Learning to Reflect: Hierarchical Multi-Agent Reinforcement Learning for CSI-Free mmWave Beam-Focusing

Reconfigurable Intelligent Surfaces promise to transform wireless environments, yet practical deployment is hindered by the prohibitive overhead of Channel State Information (CSI) estimation and the dimensionality explosion inherent in centralized optimization. This paper proposes a Hierarchical Multi-Agent Reinforcement Learning (HMARL) framework for the control of mechanically reconfigurable reflective surfaces in millimeter-wave (mmWave) systems. We introduce a "CSI-free" paradigm that substitutes pilot-based channel estimation with readily available user localization data. To manage the massive combinatorial action space, the proposed architecture utilizes Multi-Agent Proximal Policy Optimization (MAPPO) under a Centralized Training with Decentralized Execution (CTDE) paradigm. The proposed architecture decomposes the control problem into two abstraction levels: a high-level controller for user-to-reflector allocation and decentralized low-level controllers for low-level focal point optimization. Comprehensive ray-tracing evaluations demonstrate that the framework achieves 2.81-7.94 dB RSSI improvements over centralized baselines, with the performance advantage widening as system complexity increases. Scalability analysis reveals that the system maintains sustained efficiency, exhibiting minimal per-user performance degradation and stable total power utilization even when user density doubles. Furthermore, robustness validation confirms the framework's viability across varying reflector aperture sizes (45-99 tiles) and demonstrates graceful performance degradation under localization errors up to 0.5 m. By eliminating CSI overhead while maintaining high-fidelity beam-focusing, this work establishes HMARL as a practical solution for intelligent mmWave environments.
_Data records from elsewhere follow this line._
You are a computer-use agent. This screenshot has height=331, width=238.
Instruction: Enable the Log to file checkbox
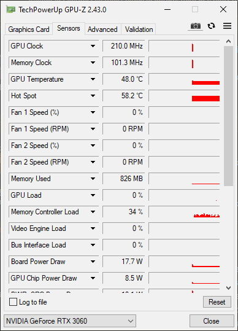coord(13,302)
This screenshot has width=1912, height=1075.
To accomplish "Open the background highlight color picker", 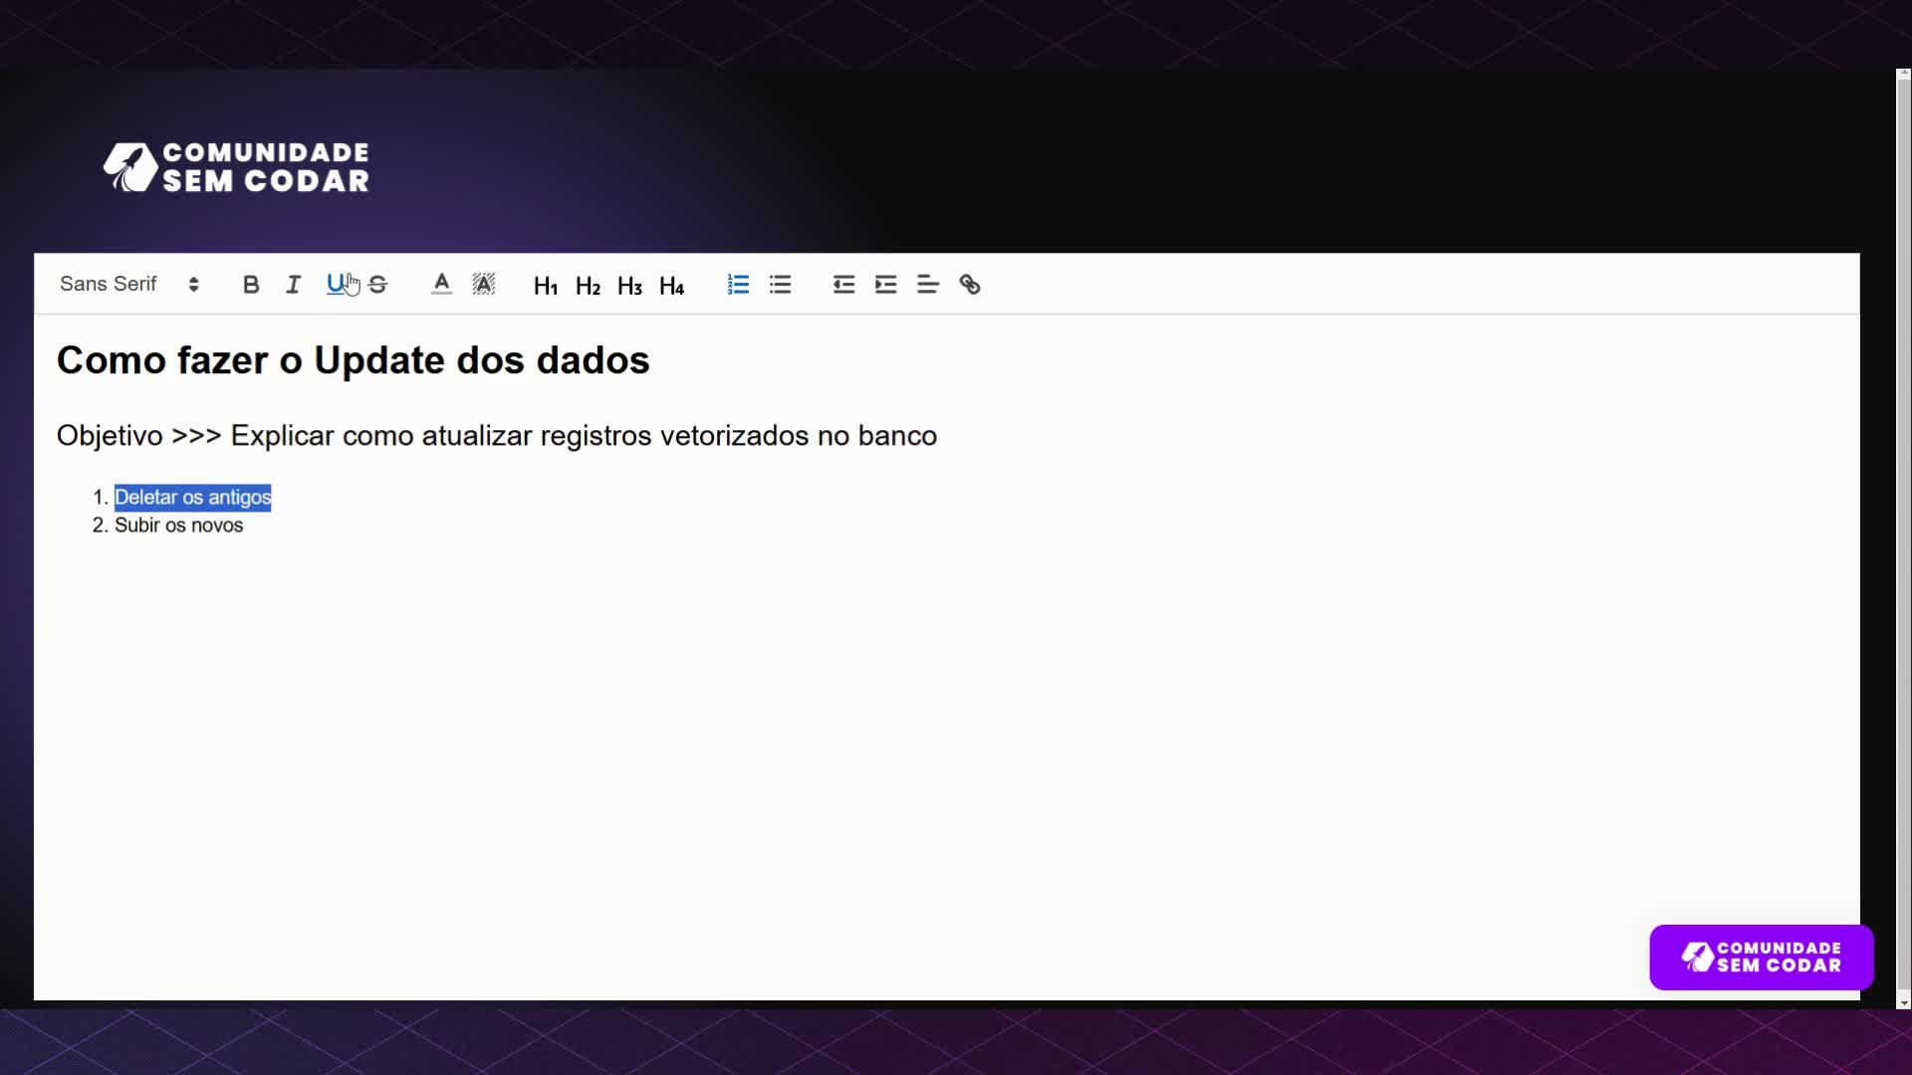I will point(483,284).
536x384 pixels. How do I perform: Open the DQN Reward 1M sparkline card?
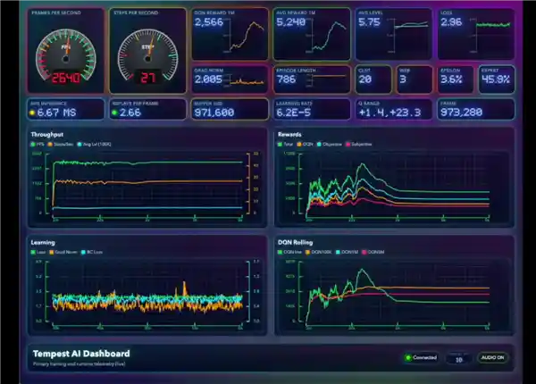(x=230, y=34)
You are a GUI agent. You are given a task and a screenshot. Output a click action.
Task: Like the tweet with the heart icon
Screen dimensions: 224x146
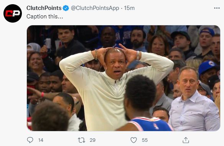[133, 140]
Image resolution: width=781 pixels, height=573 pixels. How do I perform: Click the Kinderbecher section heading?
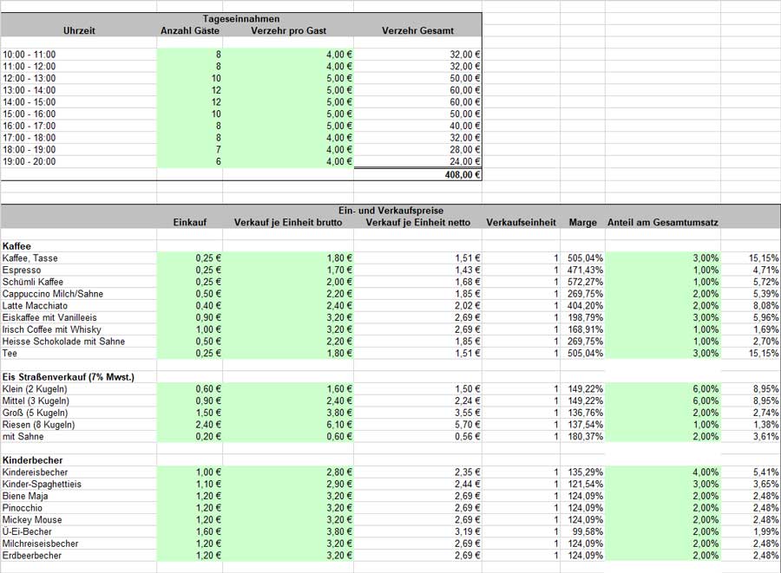tap(32, 460)
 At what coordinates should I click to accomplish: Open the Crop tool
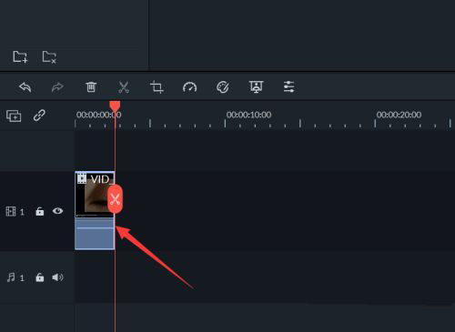tap(157, 87)
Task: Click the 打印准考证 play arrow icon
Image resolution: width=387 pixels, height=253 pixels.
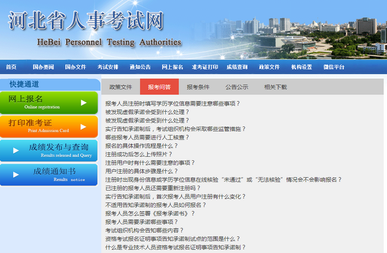Action: (84, 127)
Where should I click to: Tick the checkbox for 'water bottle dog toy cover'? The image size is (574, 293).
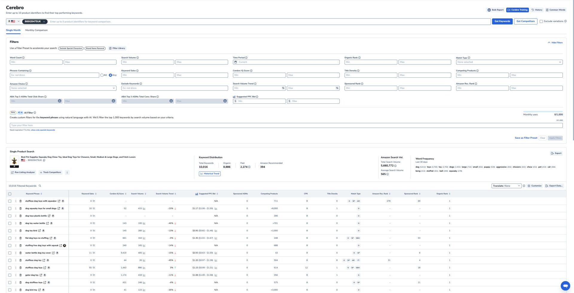10,253
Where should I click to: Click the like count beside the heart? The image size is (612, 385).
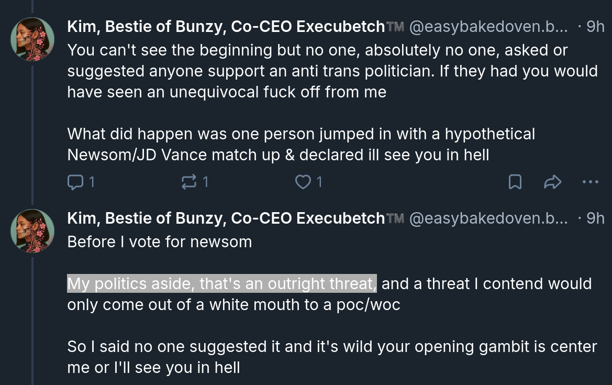click(x=319, y=182)
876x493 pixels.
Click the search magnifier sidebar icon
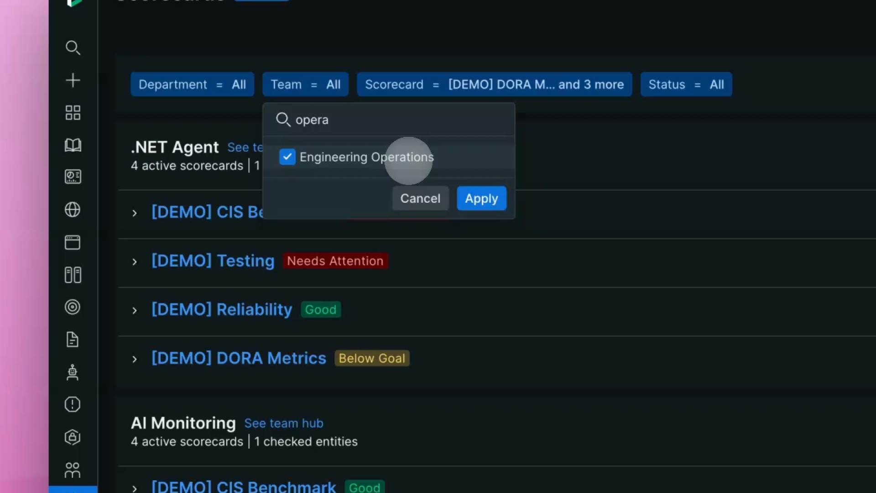73,47
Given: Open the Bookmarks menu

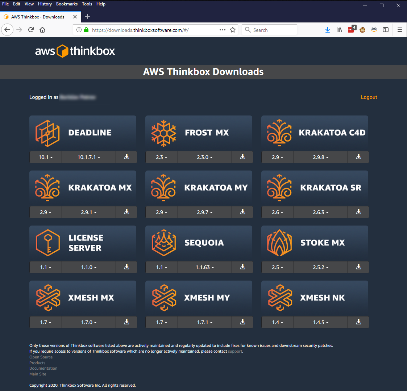Looking at the screenshot, I should (67, 4).
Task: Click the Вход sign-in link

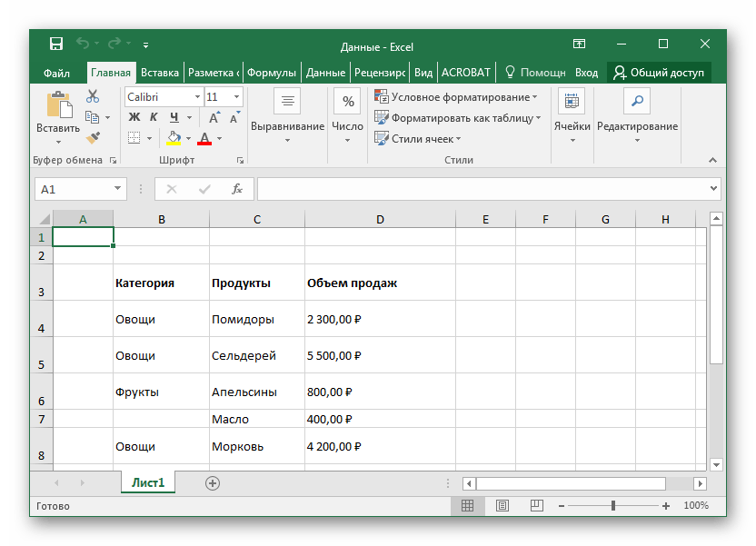Action: 586,73
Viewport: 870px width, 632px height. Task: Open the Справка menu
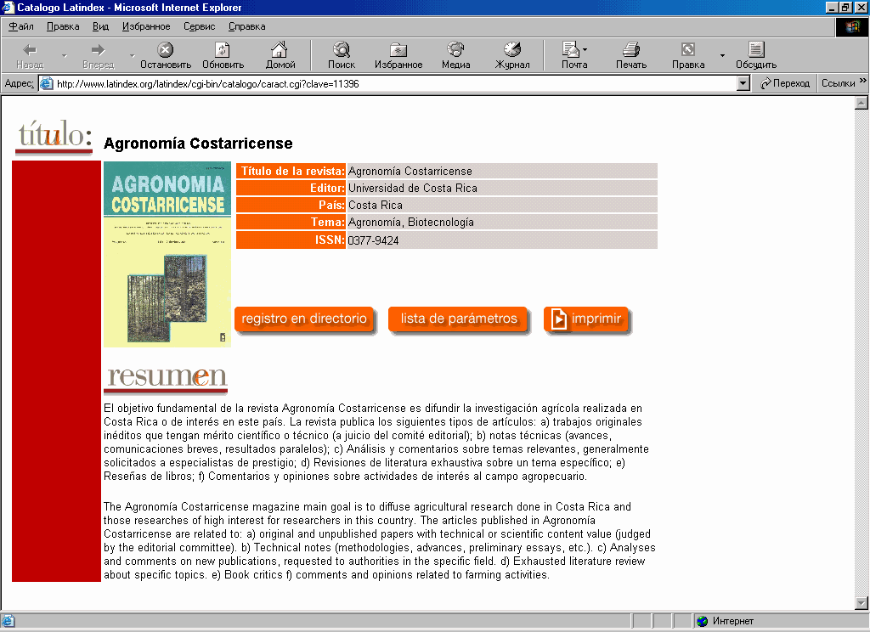[x=246, y=26]
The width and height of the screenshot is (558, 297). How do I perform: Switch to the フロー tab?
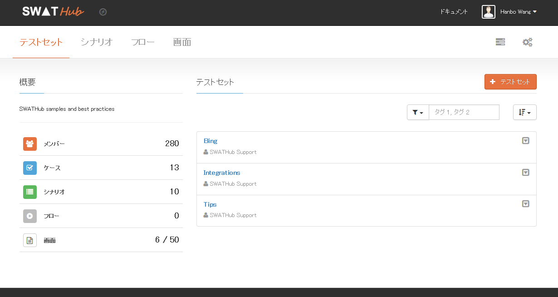pos(143,42)
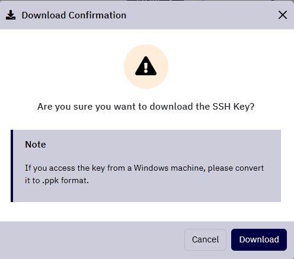Click the word 'Confirmation' in the title
294x259 pixels.
(x=97, y=15)
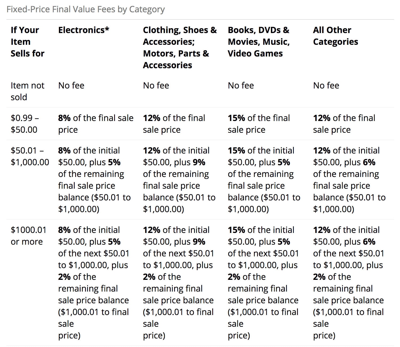Select All Other 12% plus 6% mid-tier cell
This screenshot has height=347, width=400.
349,180
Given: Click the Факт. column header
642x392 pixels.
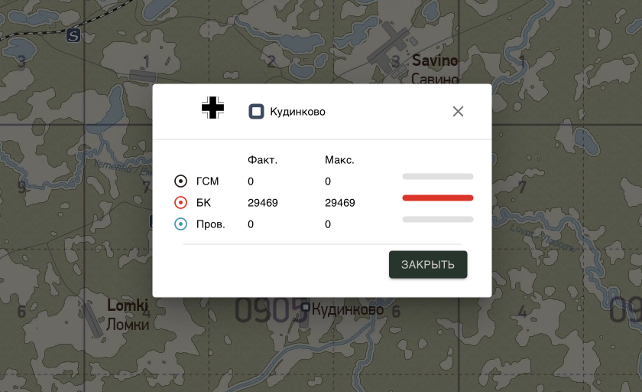Looking at the screenshot, I should [x=262, y=160].
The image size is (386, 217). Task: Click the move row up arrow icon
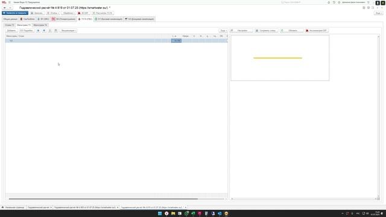click(x=38, y=31)
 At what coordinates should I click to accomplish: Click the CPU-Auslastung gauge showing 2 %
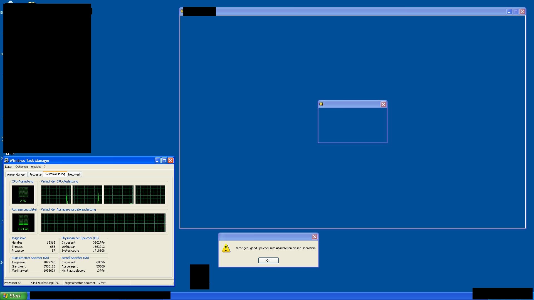click(23, 194)
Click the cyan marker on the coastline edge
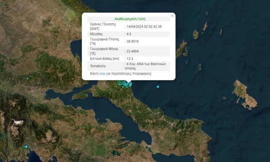The width and height of the screenshot is (270, 162). (x=130, y=84)
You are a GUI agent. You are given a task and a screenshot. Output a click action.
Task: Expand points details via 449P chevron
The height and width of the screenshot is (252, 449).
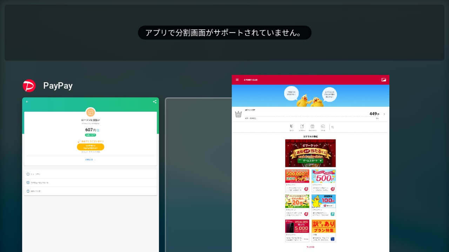point(384,114)
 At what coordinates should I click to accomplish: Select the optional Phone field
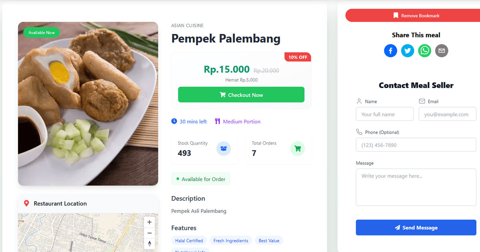(416, 145)
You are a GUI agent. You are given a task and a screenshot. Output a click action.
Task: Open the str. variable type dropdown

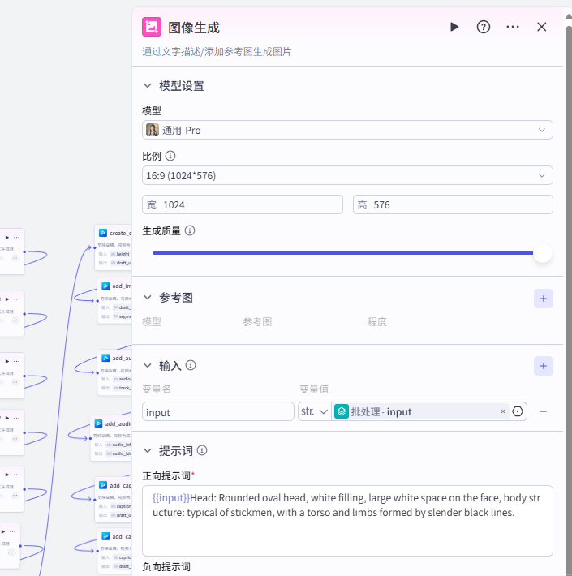315,411
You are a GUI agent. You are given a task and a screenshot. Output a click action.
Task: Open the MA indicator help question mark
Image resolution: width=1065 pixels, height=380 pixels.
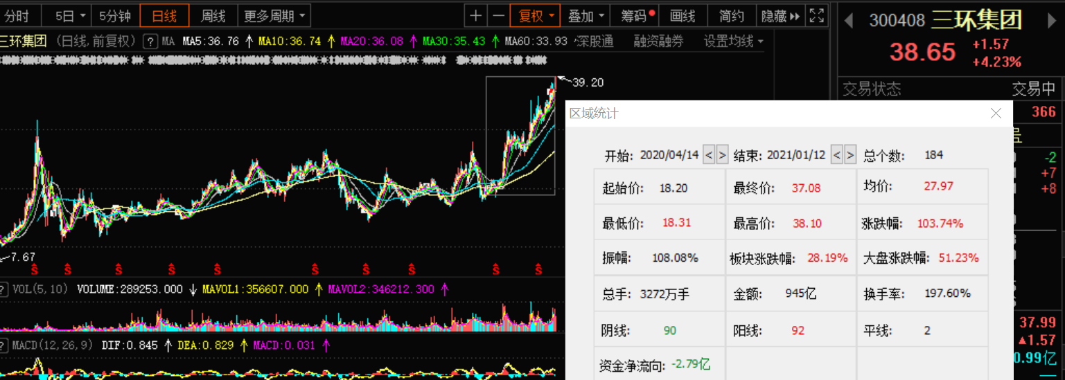coord(149,42)
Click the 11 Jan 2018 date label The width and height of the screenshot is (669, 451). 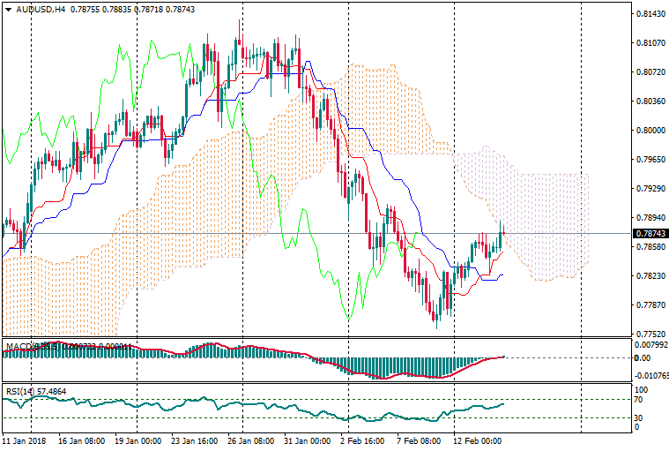pos(23,440)
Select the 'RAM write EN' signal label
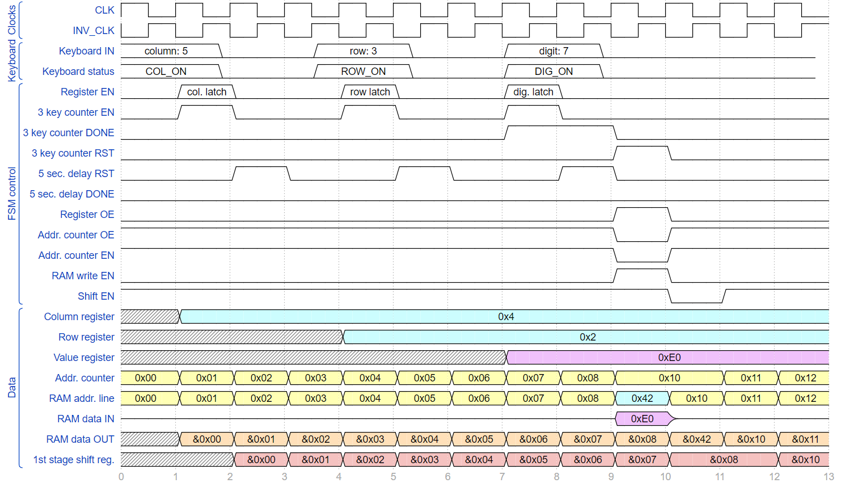This screenshot has width=846, height=487. coord(83,276)
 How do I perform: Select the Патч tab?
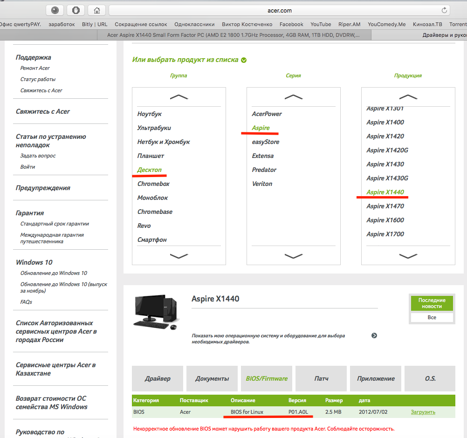pos(321,378)
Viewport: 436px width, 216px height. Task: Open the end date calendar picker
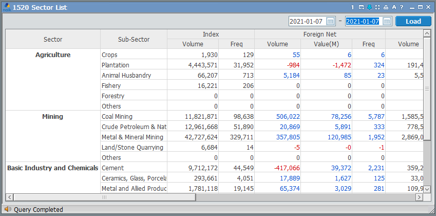pyautogui.click(x=387, y=21)
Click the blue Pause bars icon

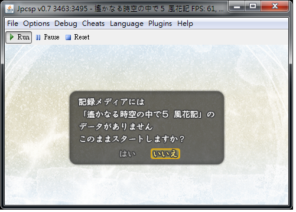(38, 37)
翻译：可重构智能表面有望变革无线通信环境，但其实际部署受到信道状态信息估计的过高开销以及集中式优化固有的维度爆炸问题的阻碍。本文提出一种分层多智能体强化学习框架，用于控制毫米波系统中的机械可重构反射表面。我们引入一种“免CSI”范式，用易于获取的用户定位数据替代基于导频的信道估计。为管理巨大的组合动作空间，所提架构在集中训练分散执行范式下采用多智能体近端策略优化算法。该架构将控制问题分解为两个抽象层级：用于用户-反射器分配的高层控制器，以及用于低层焦点优化的分散式低层控制器。全面的射线追踪评估表明，该框架相比集中式基线实现了2.81-7.94 dB的接收信号强度指示提升，且随着系统复杂度增加，性能优势持续扩大。可扩展性分析表明系统能保持持续效率，在用户密度翻倍时仍呈现极低的单用户性能衰减和稳定的总功率利用率。鲁棒性验证进一步证实了框架在不同反射面孔径尺寸（45-99个单元）下的可行性，并在高达0.5米的定位误差下表现出平缓的性能衰减。通过消除CSI开销同时保持高精度波束聚焦，本工作确立了HMARL作为智能毫米波环境实用解决方案的地位。